BPBO: Blindness-Preserving Brickwork Optimization by Certified Region Resynthesis

2026-06-29Cryptography and Security

Cryptography and Security
AI summary

The authors investigate ways to optimize universal blind quantum computation (UBQC), a method that keeps quantum computations secret by encoding them on a fixed kind of graph called a brickwork. They develop a technique called blindness-preserving brickwork optimization (BPBO), which simplifies parts of these graphs while ensuring the privacy (blindness) of the computation stays intact. Their approach checks and certifies these simplifications with careful tests, so the optimized computations remain secure and correctly verifiable.

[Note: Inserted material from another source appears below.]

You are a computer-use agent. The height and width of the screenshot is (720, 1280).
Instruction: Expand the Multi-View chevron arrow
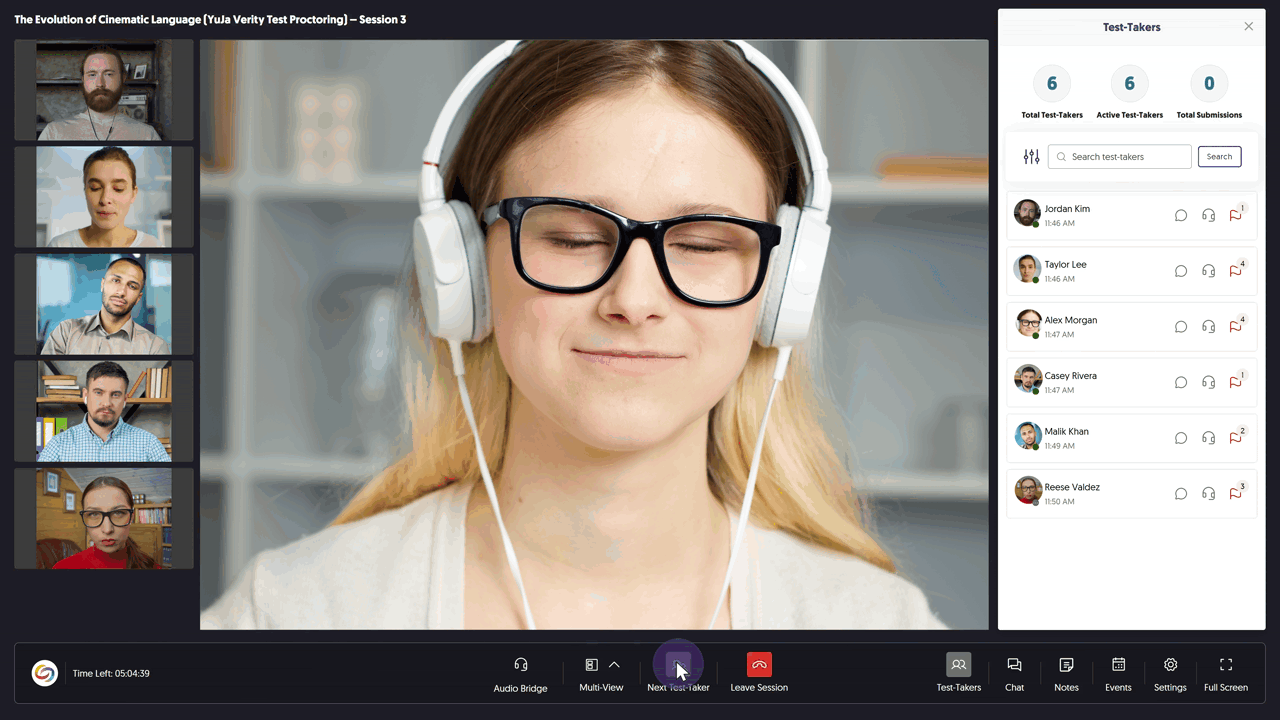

They show BPBO works well on several example quantum algorithms, greatly reducing the complexity of the quantum patterns without losing important security or correctness properties.

Universal Blind Quantum Computation (UBQC)Brickwork GraphMeasurement-based Quantum ComputingBlindnessBrickwork OptimizationLocal ResynthesisQuantum CircuitCNOT GateToffoli GateVerification
Authors
Youngkyung Lee, Juyoung Kim, Doyoung Chung
Abstract
Universal blind quantum computation (UBQC) hides a client's computation by using a computation-independent BFK09 brickwork graph and encoding the computation in measurement angles, which limits the use of graph-changing optimizations. We study blindness-preserving brickwork optimization (BPBO): certified local resynthesis of BFK09-compatible brickwork patterns below the blinding layer. BPBO detects one-, two-, and three-wire regions; for each candidate region it either proves a semantic floor or supplies an executable witness, and it accepts a replacement only after its branch-frame, output-frame, and blinding behavior have been checked. The optimized outputs remain standard brickwork patterns and are evaluated with a logical qubit-recycled UBQC execution stack that runs arbitrary-length patterns using n x 2 active logical qubits. The layer evidence includes a one-wire H-count floor, a two-wire CNOT-cost floor, a three-wire parity-ledger floor, a clean three-cell CCZ witness whose optimality claim is scoped to the CNOT+T phase-gadget family, and an endpoint-target three-cell CCX/Toffoli application witness; the fixed middle-target CCX case is retained as a four-cell fallback. The security statement is a compatibility result: BPBO preserves UBQC blindness at the declared optimized dimensions and remains compatible with inherited verification guarantees under explicit test-round conditions, without introducing a new trap-soundness theorem. On Bell/CX, Grover-2, endpoint-Toffoli, and Grover-3 evaluation cases, BPBO demonstrates certified local reductions; in the largest case, Grover-3, the materialized pattern is reduced from 3 x 725 to 3 x 98 while preserving the expected marked-state statistics up to sampling noise.